Check each line of the data below for the string "marker", then state how many have it and nothing else.

DATASET ENTRIES:

= = = =

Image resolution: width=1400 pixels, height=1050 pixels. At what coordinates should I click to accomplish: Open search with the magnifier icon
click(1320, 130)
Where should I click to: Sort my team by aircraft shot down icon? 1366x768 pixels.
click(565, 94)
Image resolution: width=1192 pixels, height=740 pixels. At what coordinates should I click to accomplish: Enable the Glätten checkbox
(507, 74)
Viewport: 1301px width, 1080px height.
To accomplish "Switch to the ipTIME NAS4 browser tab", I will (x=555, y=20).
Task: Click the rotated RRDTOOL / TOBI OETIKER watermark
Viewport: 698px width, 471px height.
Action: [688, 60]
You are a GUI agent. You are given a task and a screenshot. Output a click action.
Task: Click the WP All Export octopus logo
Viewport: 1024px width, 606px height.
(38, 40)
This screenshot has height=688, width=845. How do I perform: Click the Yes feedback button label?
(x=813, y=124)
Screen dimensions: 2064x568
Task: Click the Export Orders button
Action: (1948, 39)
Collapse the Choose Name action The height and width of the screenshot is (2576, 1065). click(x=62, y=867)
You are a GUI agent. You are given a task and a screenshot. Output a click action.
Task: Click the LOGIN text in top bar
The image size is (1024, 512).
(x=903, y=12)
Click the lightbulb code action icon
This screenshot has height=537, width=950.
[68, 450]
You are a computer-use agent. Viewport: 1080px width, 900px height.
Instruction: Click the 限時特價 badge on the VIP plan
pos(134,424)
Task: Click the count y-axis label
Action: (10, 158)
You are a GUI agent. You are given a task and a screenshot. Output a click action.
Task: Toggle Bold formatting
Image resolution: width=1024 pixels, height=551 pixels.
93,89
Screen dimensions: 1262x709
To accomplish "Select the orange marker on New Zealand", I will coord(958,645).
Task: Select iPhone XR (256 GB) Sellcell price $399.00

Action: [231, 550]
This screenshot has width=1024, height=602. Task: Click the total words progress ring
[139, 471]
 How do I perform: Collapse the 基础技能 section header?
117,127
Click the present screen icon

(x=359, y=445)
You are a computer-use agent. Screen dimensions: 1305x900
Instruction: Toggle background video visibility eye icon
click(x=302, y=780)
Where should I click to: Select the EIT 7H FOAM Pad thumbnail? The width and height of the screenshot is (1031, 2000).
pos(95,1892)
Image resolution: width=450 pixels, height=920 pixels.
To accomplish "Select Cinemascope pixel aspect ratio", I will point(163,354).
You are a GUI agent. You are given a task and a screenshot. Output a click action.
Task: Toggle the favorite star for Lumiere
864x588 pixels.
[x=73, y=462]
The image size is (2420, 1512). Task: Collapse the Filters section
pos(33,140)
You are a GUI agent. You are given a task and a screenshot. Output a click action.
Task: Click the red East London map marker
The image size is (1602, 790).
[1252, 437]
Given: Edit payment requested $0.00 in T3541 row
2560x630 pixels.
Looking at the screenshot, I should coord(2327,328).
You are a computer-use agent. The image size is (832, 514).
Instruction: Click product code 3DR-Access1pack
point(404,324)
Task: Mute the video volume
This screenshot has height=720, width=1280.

= = = =

TASK SOLUTION: 2